Hospitals should aim to minimise the time between patients being admitted to hospital and having a procedure. Steps can be taken to improve the admission process for patients.
A reduction in pre-operative bed days by means of pre-op assessment, protocols and local diagnostic work-up will help reduce acute bed days. Pre-operative assessment (POA) and planning, carried out prior to treatment, ensures that the patient is fully informed about the procedure and the post operative recovery, is in optimum health and has made arrangements for admission, discharge and post operative care at home.
POA and planning is an essential part of the planned care pathway which enhances the quality of care in a number of ways.

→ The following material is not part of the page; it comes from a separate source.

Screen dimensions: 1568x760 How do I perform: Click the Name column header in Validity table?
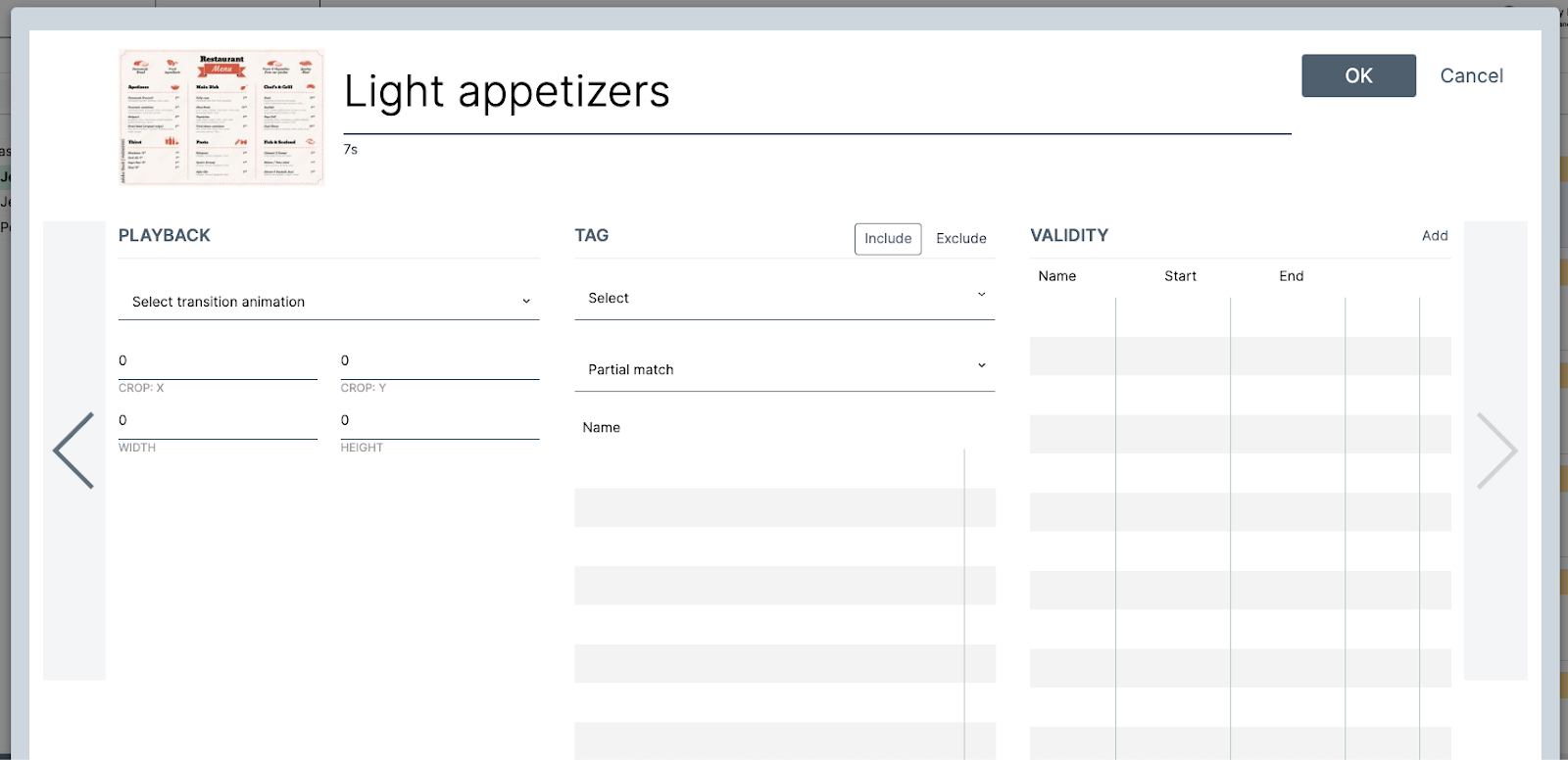point(1056,276)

• If a patient is fully informed, they will be less stressed and recover more quickly
• A health check ensures good medical health before anaesthesia and surgery
• Planning admission and discharge individually ensures that patient and carers know what to expect facilitating earlier post operative care at home
• Cancellations due to patient ill health or DNAs are reduced
• Admission on the day of surgery and early discharge are more likely
By improving the planned admission process, you also enhance the patient experience and the clinical process, as well as the efficiency and productivity of the trust. POA and planning should form a natural part of the process for all planned surgery.
This indicator is the pre-procedure length of stay. It is expressed as the sum of all the bed days between the date of patients elective admission and the date of their primary procedure divided by the number of hospital spells.
The financial opportunity is calculated by applying the 10th, 25th or 50th percentile provider number of pre-procedure days and by multiplying the bed day saving by the average excess bed day tariff for the provider and treatment function. The financial opportunity based on the quarter performance. Multiply by 4 to calculate annualised opportunity
The volume opportunity is the number of pre-procedure days in excess of the 10th, 25th or 50th percentile value.